Sans commenter directement les sondages, le chef bloquiste a indiqué qu'il est peut-être en train de se passer quelque chose dans les intentions de vote, étant donné les échanges qu'il lit sur les réseaux sociaux et les propos de commentateurs politiques.

Vous savez, il n’y a pas si longtemps, la question que vous me posiez, c’était : "Est-ce que le cadavre du Bloc québécois a recommencé à grouiller?" Aujourd’hui, vous me demandez si le zombie est en train de manger les autres partis.

Yves François Blanchet, chef du Bloc québécois

M. Blanchet a annoncé que la députation bloquiste à la Chambre des communes déposera une nouvelle fois un projet de loi visant à soustraire le Québec à la Loi sur le multiculturalisme canadien.

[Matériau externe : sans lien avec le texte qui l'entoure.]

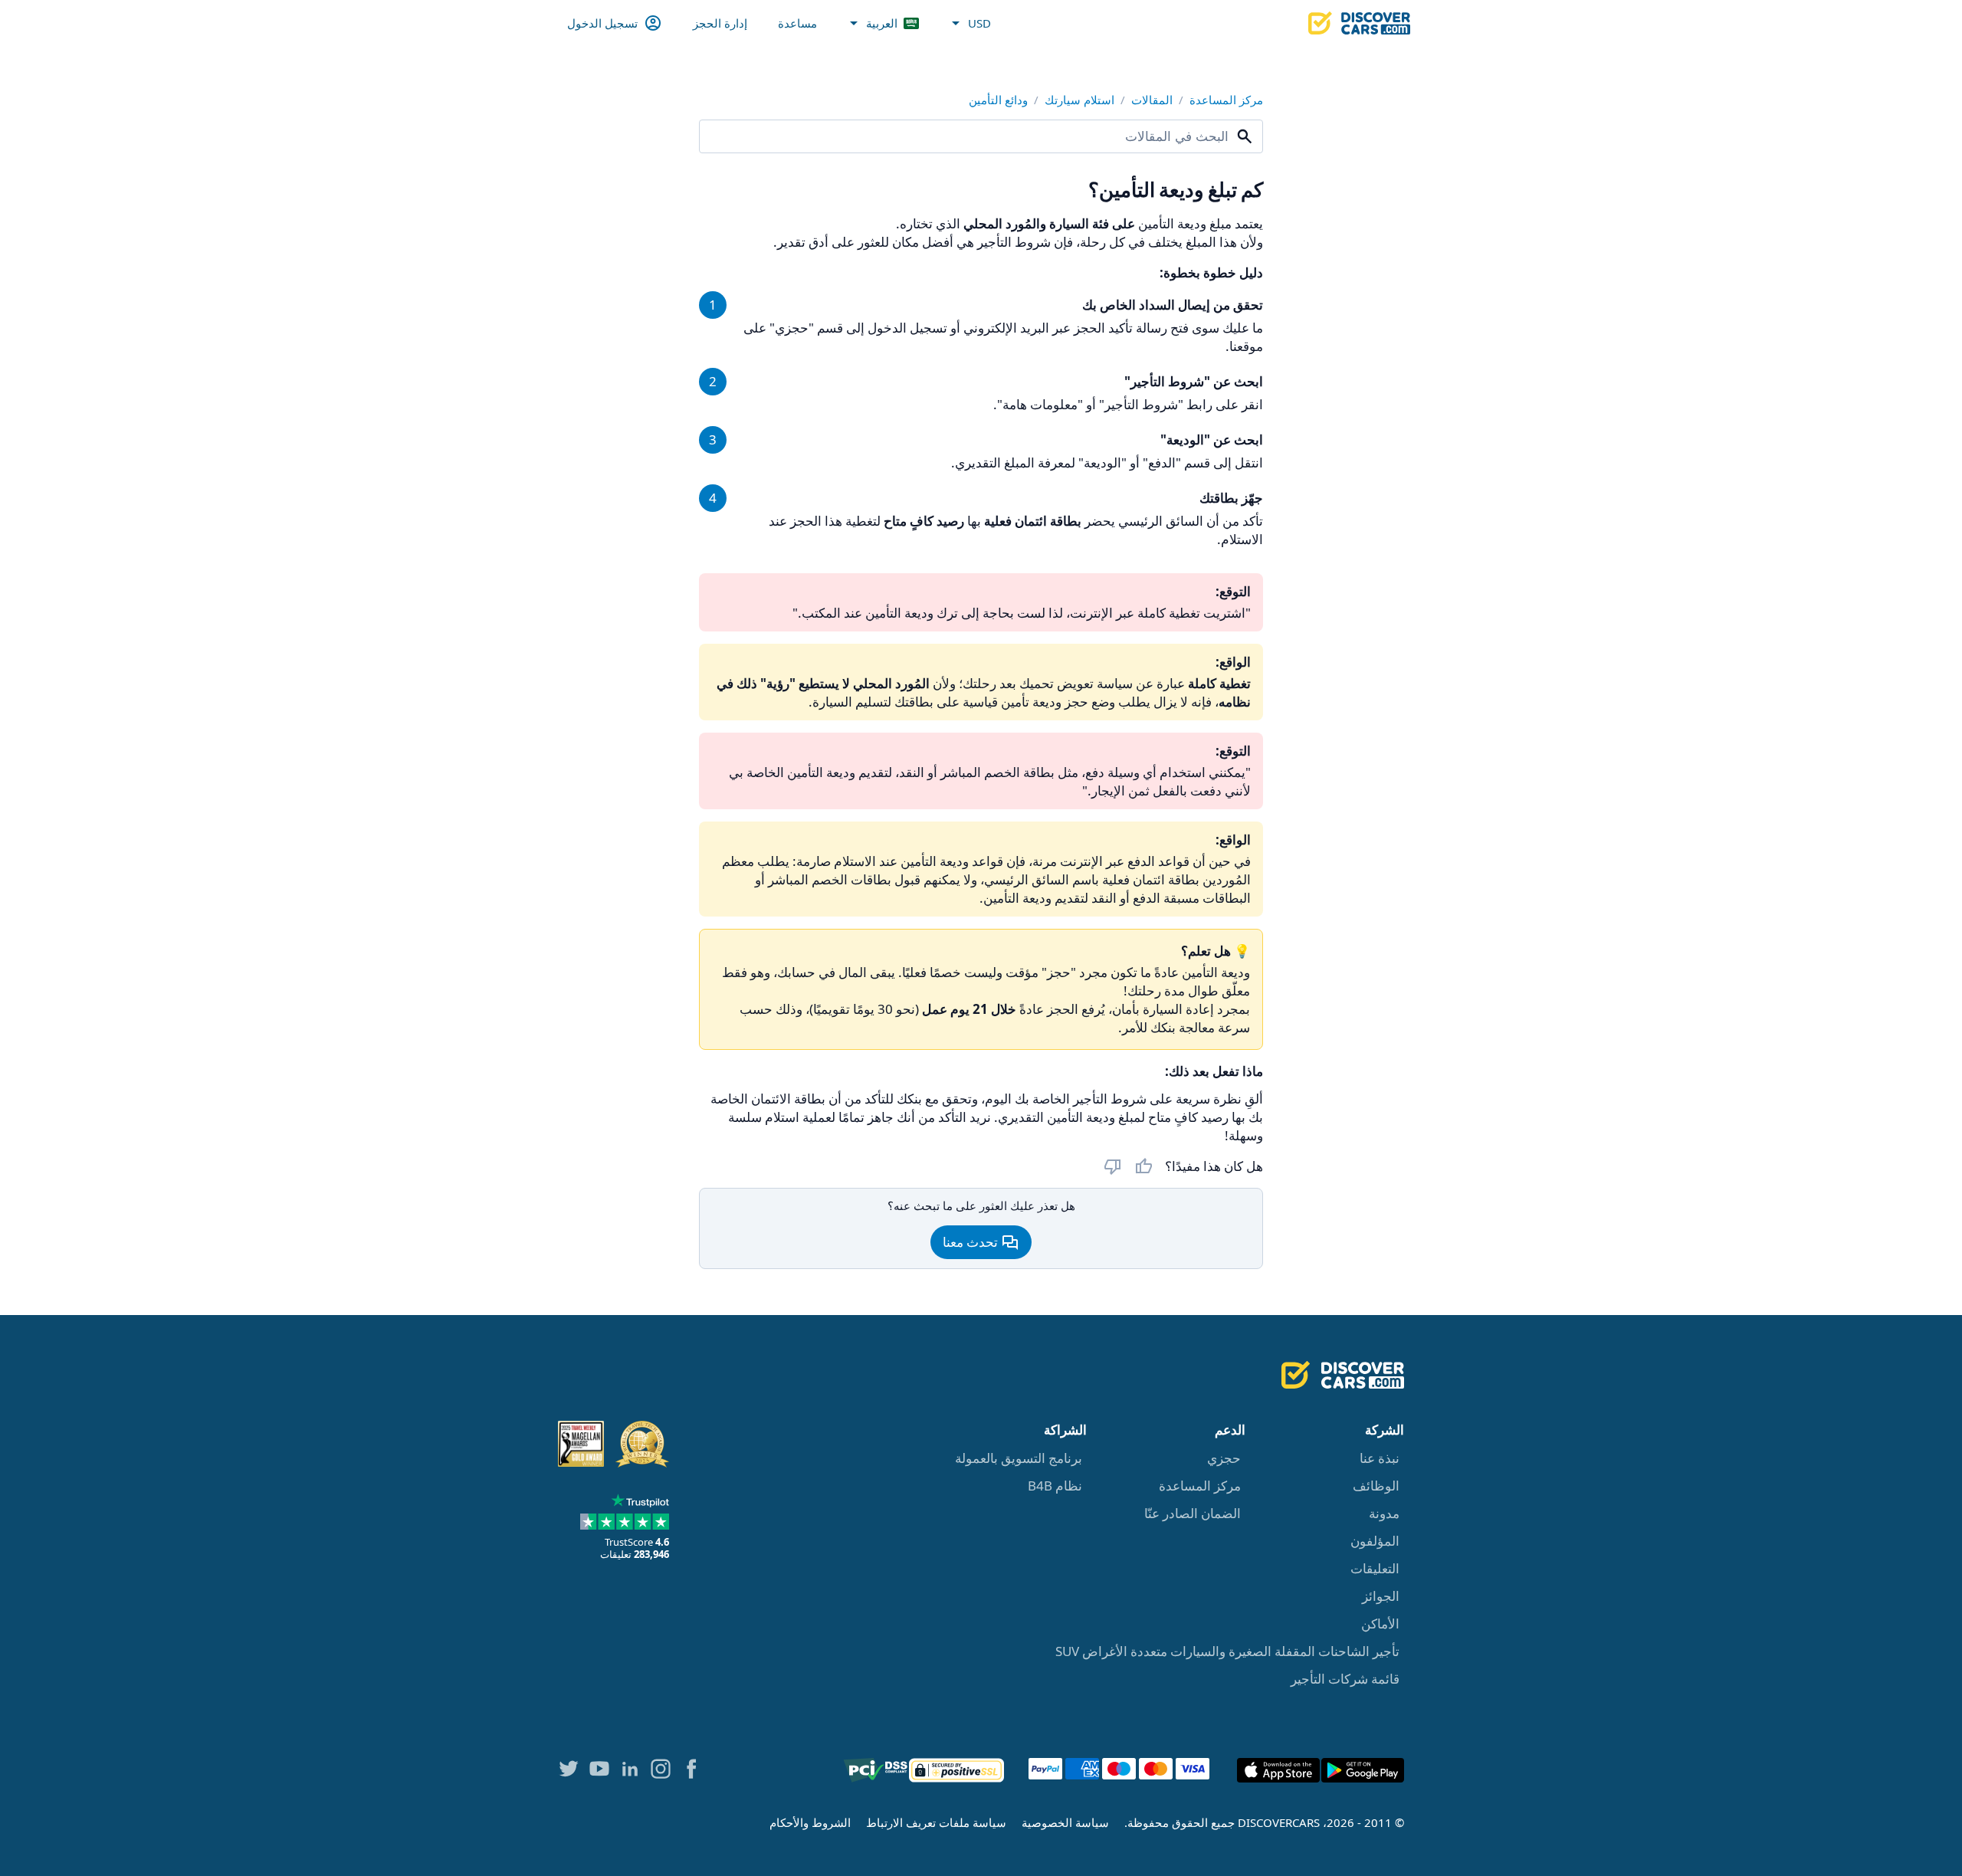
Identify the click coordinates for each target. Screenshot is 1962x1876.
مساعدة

Plus il y aura de députés du Bloc québécois qui […] porteront clairement cette volonté de l’Assemblée nationale [exprimée] unanimement, […] plus les chances que le Québec soit soustrait à l’application de la loi canadienne sur le multiculturalisme seront importantes, a-t-il plaidé.

Cet héritage multiculturaliste de Pierre Elliott Trudeau ne sert pas le Québec et ne correspond pas à ce qu’est le Québec, a argué le chef bloquiste.

Yves-François Blanchet, devant un micro. On voit le parlement en arrière-plan.

Yves-François Blanchet a utilisé le parlement canadien comme décor pour sa conférence de presse, mercredi, à Gatineau.

Photo : Radio-Canada

Quel rôle pour le Bloc québécois à Ottawa?

M. Blanchet ne s'est pas trop avancé sur ce que son parti fera advenant que le prochain gouvernement soit minoritaire. Qu'il soit libéral ou conservateur, il sera contraint de se piler sur la langue le 22 [octobre] au matin, le cas échéant, puisqu'il lui faudra la collaboration de tiers partis pour gouverner.

Justin Trudeau n'a pas répondu directement lorsqu'une journaliste lui a demandé s'il pourrait travailler avec le Bloc québécois advenant un gouvernement libéral minoritaire.

Les Canadiens savent que j’ai toujours défendu l’unité canadienne et que je vais toujours le faire. Mais honnêtement, quand je parcours le Québec et le reste du pays, les Canadiens ne me parlent pas d’unité nationale, mais plutôt d'environnement, a-t-il commenté.

M. Trudeau n'a pas pris de nouveaux engagements lors de son point de presse. Il a toutefois promis que le premier geste qu'il ferait s'il était réélu consisterait à mettre en oeuvre la baisse d'impôt qu'il a promise plus tôt dans la campagne.

L'appel de MM. Trudeau et Scheer aux Québécois est lancé à la veille du deuxième et ultime débat en français de la campagne électorale. M. Blanchet a dit mardi qu'il s'attendait à être la cible d'un tir groupé des autres chefs de parti.

Le débat entourant la loi sur la laïcité de l'État québécois devrait occuper une place de choix dans cette joute oratoire. Le chef bloquiste estime qu'Ottawa n'a pas à se mêler du dossier, qui relève selon lui de la « compétence exclusive » du Québec.

M. Scheer s'est aussi engagé à ne pas contester la loi, tandis que M. Trudeau laisse la porte ouverte à une intervention. Le chef néo-démocrate Jagmeet Singh dit qu'il n'interviendra pas, mais admet qu'Ottawa a « le devoir » de se pencher sur les causes qui aboutissent à la Cour suprême.